Building Risk Prediction Models for Type 2 Diabetes Using Machine Learning Techniques

Zidian Xie, PhD; Olga Nikolayeva, MS; Jiebo Luo, PhD; Dongmei Li, PhD


Prev Chronic Dis. 2019;16(9):e130 

In This Article

Abstract and Introduction


Introduction: As one of the most prevalent chronic diseases in the United States, diabetes, especially type 2 diabetes, affects the health of millions of people and puts an enormous financial burden on the US economy. We aimed to develop predictive models to identify risk factors for type 2 diabetes, which could help facilitate early diagnosis and intervention and also reduce medical costs.
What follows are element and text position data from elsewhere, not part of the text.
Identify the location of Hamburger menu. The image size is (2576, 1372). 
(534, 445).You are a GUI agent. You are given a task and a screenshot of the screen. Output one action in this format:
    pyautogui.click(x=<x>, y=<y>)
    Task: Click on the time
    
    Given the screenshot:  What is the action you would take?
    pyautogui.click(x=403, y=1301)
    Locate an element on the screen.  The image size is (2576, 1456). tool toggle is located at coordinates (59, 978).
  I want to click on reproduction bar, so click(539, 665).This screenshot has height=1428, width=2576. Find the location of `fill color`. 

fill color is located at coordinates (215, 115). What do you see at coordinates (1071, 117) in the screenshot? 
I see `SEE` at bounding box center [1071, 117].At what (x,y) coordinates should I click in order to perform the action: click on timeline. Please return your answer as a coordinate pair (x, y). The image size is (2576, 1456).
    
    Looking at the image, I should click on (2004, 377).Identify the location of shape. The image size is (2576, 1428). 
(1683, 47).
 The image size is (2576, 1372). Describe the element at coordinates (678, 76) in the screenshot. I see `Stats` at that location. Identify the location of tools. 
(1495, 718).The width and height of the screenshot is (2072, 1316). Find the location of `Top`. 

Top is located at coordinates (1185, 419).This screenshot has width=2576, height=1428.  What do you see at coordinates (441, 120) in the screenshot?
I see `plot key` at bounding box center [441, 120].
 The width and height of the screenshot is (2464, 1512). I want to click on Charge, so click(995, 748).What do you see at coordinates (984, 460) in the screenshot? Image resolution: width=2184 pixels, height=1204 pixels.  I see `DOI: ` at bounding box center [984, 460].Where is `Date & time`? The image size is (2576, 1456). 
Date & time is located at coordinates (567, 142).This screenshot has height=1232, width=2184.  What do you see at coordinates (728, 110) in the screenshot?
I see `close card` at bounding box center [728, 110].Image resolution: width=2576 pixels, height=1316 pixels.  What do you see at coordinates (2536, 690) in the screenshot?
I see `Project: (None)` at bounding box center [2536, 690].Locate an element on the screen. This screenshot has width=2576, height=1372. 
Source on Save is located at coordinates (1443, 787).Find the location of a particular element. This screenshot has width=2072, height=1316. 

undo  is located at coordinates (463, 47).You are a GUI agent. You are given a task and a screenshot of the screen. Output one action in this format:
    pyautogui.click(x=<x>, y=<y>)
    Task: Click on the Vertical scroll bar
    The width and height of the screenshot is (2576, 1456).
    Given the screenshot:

Methods: We analyzed cross-sectional data on 138,146 participants, including 20,467 with type 2 diabetes, from the 2014 Behavioral Risk Factor Surveillance System. We built several machine learning models for predicting type 2 diabetes, including support vector machine, decision tree, logistic regression, random forest, neural network, and Gaussian Naive Bayes classifiers. We used univariable and multivariable weighted logistic regression models to investigate the associations of potential risk factors with type 2 diabetes.

Results: All predictive models for type 2 diabetes achieved a high area under the curve (AUC), ranging from 0.7182 to 0.7949. Although the neural network model had the highest accuracy (82.4%), specificity (90.2%), and AUC (0.7949), the decision tree model had the highest sensitivity (51.6%) for type 2 diabetes. We found that people who slept 9 or more hours per day (adjusted odds ratio [aOR] = 1.13, 95% confidence interval [CI], 1.03–1.25) or had checkup frequency of less than 1 year (aOR = 2.31, 95% CI, 1.86–2.85) had higher risk for type 2 diabetes.

Conclusion: Of the 8 predictive models, the neural network model gave the best model performance with the highest AUC value; however, the decision tree model is preferred for initial screening for type 2 diabetes because it had the highest sensitivity and, therefore, detection rate. We confirmed previously reported risk factors and also identified sleeping time and frequency of checkup as 2 new potential risk factors related to type 2 diabetes.


Diabetes is a chronic disease that increases risk for stroke, kidney failure, renal complications, peripheral vascular disease, heart disease, and death.[1] The International Diabetes Federation estimates that by 2045, at the current growth rate, 693 million people will have diabetes worldwide.[2] According to the Centers for Disease Control and Prevention (CDC), in 2012, 29.1 million people in the United States were diagnosed with diabetes, making it the seventh leading cause of death in the country.[3] Diabetes puts a high financial burden on the US economy. Studies show the total estimated cost of diagnosed diabetes increased to $327 billion in 2017, including $237 billion in direct medical costs and $90 billion in reduced productivity.[4]

There are 3 main types of diabetes: type 1, type 2, and gestational. Of those 3, type 2 diabetes is the most prevalent and accounts for 90% to 95% of all cases. Type 2 diabetes is a predictable and preventable disease because it usually develops later in life (age >30) as a result of lifestyle (eg, low physical activity, obesity status) and other (eg, age, sex, race, family history) risk factors.[5,6] Many models have been built to predict the occurrence of type 2 diabetes.[7–10] However, because of its causal complexity, the prediction performance (especially sensitivity) of models for type 2 diabetes based on survey data needs improvement.[11] In addition, although many risk factors, including obesity and age, are well established for type 2 diabetes, others remain to be identified.

To identify the risk factors for a variety of human diseases, in 1984 CDC initiated the state-wide Behavioral Risk Factor Surveillance System (BRFSS), an ongoing, state-based, random-digit–dialed telephone survey of noninstitutionalized US adults aged 18 years or older. The goal of our study was to build predictive models for type 2 diabetes using 2014 BRFSS data by applying machine learning techniques, including support vector machine (SVM), decision tree, logistic regression, random forest, Gaussian Naive Bayes classifiers, and neural network. In addition, we expected to identify other risk factors for type 2 diabetes using statistical methods.